● **Description of the task**: Search the data for the string "with", and report each line where it is found.

----

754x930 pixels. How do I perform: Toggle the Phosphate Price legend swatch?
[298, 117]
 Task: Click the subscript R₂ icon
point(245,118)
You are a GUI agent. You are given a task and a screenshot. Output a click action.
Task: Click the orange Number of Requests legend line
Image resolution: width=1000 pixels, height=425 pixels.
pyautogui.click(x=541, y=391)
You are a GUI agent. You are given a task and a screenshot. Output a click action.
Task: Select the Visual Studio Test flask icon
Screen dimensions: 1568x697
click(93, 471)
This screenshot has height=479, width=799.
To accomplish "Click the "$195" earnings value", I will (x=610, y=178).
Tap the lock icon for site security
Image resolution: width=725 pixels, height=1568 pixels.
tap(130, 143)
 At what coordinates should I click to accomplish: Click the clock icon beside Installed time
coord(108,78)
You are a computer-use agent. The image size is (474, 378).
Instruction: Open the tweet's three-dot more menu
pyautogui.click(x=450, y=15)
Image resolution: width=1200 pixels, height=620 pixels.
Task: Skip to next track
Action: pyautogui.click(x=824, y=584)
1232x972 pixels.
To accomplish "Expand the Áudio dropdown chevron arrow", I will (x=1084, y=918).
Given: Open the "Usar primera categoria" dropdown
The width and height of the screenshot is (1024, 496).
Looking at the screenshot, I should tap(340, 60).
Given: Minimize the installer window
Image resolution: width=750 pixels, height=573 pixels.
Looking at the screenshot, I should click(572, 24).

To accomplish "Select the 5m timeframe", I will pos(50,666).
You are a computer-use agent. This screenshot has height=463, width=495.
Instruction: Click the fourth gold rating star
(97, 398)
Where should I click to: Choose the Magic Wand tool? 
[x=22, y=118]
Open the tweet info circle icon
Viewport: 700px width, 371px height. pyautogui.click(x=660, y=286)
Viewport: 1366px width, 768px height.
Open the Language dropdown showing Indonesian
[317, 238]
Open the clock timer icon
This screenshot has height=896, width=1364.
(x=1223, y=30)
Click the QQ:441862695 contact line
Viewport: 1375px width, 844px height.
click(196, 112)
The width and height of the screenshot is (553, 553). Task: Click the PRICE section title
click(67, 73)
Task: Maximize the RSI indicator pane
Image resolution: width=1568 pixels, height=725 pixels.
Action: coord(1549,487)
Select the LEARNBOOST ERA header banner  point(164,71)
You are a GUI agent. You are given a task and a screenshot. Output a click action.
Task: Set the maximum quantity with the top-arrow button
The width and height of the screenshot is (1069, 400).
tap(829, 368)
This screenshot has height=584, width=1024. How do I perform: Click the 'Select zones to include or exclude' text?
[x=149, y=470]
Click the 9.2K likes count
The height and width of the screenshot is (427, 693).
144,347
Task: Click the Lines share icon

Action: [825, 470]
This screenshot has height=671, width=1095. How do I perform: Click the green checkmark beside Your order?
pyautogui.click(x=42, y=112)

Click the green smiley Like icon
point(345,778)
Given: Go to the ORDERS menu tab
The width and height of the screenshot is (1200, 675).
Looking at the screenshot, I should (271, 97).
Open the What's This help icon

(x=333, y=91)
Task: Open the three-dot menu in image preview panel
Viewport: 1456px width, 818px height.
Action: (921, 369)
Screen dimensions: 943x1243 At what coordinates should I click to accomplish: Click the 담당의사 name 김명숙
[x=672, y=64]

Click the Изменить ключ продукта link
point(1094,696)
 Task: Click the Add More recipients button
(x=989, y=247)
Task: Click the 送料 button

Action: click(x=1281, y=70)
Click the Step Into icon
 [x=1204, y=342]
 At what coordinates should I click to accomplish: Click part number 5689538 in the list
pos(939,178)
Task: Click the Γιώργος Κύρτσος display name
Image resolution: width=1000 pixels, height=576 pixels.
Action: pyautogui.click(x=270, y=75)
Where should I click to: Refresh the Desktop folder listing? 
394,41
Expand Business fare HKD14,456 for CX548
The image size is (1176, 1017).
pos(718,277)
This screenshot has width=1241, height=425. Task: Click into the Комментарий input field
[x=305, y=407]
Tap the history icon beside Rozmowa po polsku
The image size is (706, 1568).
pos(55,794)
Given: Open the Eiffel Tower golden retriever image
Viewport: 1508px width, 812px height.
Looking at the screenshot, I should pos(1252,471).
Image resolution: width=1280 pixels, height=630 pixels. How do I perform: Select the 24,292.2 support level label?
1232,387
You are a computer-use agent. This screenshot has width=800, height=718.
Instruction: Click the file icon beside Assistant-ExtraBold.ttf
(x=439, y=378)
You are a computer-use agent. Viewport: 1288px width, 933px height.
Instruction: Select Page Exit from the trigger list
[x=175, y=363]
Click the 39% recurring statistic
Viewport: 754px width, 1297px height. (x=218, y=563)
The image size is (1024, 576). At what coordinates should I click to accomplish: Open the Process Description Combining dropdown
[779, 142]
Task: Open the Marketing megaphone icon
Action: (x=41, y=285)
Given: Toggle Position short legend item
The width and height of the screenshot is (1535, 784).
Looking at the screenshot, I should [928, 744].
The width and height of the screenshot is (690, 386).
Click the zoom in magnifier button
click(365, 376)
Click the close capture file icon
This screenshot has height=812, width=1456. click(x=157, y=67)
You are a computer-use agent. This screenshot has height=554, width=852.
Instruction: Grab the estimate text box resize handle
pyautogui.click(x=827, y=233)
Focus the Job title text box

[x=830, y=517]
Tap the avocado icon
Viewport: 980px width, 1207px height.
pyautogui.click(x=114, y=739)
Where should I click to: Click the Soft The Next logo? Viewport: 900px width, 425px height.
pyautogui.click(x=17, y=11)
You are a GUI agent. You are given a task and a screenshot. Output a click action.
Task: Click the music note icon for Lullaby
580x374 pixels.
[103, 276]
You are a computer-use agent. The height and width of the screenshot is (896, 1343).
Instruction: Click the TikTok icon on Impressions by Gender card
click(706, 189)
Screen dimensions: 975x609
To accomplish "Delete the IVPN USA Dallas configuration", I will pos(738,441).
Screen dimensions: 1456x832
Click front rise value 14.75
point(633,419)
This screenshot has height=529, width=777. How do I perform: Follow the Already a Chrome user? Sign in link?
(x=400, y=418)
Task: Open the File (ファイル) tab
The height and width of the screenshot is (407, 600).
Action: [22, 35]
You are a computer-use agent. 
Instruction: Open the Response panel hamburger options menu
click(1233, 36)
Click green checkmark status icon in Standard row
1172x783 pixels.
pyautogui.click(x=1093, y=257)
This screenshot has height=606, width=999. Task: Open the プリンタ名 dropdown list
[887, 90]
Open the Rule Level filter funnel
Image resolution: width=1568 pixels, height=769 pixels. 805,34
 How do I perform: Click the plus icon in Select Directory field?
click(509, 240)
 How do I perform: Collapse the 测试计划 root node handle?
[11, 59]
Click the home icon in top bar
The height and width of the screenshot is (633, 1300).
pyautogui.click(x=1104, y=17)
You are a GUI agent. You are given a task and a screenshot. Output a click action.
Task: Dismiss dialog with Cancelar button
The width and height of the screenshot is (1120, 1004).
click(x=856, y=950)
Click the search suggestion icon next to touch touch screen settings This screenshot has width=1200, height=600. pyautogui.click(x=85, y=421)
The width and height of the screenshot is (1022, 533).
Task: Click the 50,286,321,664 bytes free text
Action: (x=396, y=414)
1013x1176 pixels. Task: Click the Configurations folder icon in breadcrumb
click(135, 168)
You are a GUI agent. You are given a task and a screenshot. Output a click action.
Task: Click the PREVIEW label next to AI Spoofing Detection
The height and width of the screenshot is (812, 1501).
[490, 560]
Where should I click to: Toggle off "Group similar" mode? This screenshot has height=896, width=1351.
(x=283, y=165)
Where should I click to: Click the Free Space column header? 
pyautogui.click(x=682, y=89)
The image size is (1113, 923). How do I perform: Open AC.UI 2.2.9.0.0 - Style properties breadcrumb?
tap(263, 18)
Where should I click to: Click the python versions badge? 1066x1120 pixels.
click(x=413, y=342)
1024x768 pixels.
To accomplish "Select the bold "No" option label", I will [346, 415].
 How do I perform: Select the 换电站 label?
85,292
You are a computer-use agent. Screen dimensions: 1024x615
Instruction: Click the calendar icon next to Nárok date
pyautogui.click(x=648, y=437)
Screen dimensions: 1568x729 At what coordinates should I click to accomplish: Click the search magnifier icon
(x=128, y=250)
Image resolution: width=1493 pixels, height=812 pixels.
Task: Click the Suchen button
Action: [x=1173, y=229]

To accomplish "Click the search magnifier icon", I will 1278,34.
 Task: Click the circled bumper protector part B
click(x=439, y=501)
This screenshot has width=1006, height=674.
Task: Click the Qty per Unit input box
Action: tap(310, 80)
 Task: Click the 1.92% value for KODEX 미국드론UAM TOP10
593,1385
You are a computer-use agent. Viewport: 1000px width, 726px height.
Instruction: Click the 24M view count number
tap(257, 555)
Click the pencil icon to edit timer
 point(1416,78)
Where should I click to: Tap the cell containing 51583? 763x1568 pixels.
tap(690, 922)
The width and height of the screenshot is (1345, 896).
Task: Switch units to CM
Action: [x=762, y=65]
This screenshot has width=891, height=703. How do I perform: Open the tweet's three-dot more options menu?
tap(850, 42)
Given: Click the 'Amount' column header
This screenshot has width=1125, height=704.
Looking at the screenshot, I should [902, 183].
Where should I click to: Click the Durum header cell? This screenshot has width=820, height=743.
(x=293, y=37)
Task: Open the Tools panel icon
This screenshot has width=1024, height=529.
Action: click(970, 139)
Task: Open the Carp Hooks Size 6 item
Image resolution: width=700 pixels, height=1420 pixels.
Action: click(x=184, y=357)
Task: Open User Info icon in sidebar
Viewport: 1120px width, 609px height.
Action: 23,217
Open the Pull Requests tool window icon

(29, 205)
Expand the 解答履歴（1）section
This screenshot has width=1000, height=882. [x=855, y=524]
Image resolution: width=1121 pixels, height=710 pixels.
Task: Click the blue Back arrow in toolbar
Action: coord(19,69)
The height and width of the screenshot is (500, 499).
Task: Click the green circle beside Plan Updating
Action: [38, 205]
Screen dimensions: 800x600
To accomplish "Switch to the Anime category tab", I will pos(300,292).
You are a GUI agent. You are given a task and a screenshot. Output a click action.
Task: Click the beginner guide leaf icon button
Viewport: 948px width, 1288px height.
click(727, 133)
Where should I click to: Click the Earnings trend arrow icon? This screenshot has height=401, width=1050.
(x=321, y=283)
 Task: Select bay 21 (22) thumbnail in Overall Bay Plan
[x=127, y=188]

----

● **Answer to this exercise**:
Task: Set the maximum quantity with the top-arrow button
Task: Dismiss dialog with Cancelar button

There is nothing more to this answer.